Work request.
Leaving out the pictures, print exactly the lines from the one holding "The width and" to the last line of the entries below, both included, and nothing more.

Data to process.
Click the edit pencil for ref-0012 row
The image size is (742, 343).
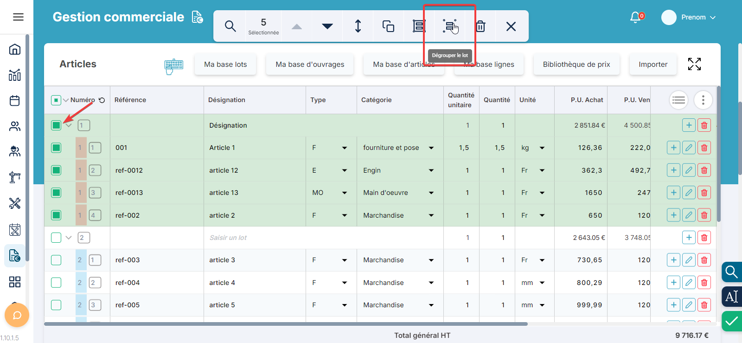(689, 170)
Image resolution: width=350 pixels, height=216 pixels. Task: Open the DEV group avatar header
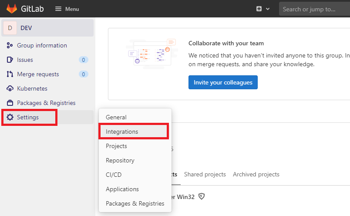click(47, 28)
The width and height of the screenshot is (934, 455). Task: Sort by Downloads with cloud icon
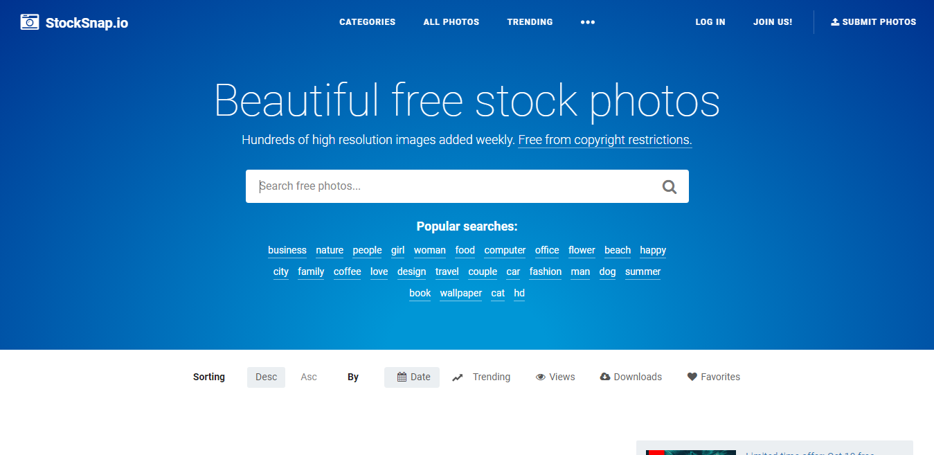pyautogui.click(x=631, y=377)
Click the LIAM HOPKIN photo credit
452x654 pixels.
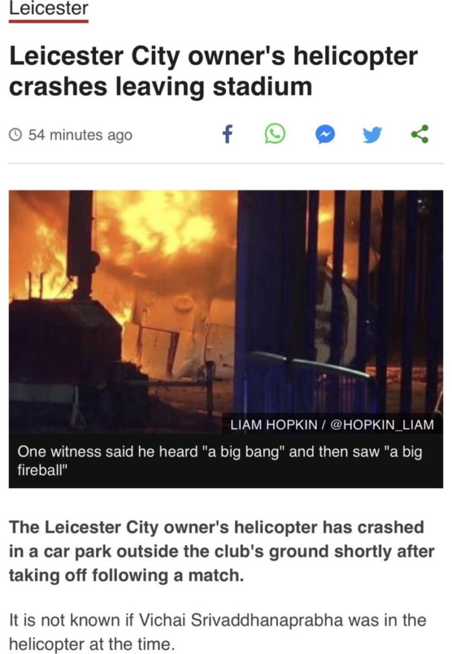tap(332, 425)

Solved problem.
The width and height of the screenshot is (934, 455). Task: Sort by Downloads with cloud icon
pyautogui.click(x=631, y=377)
Click the LIAM HOPKIN photo credit
452x654 pixels.
tap(332, 425)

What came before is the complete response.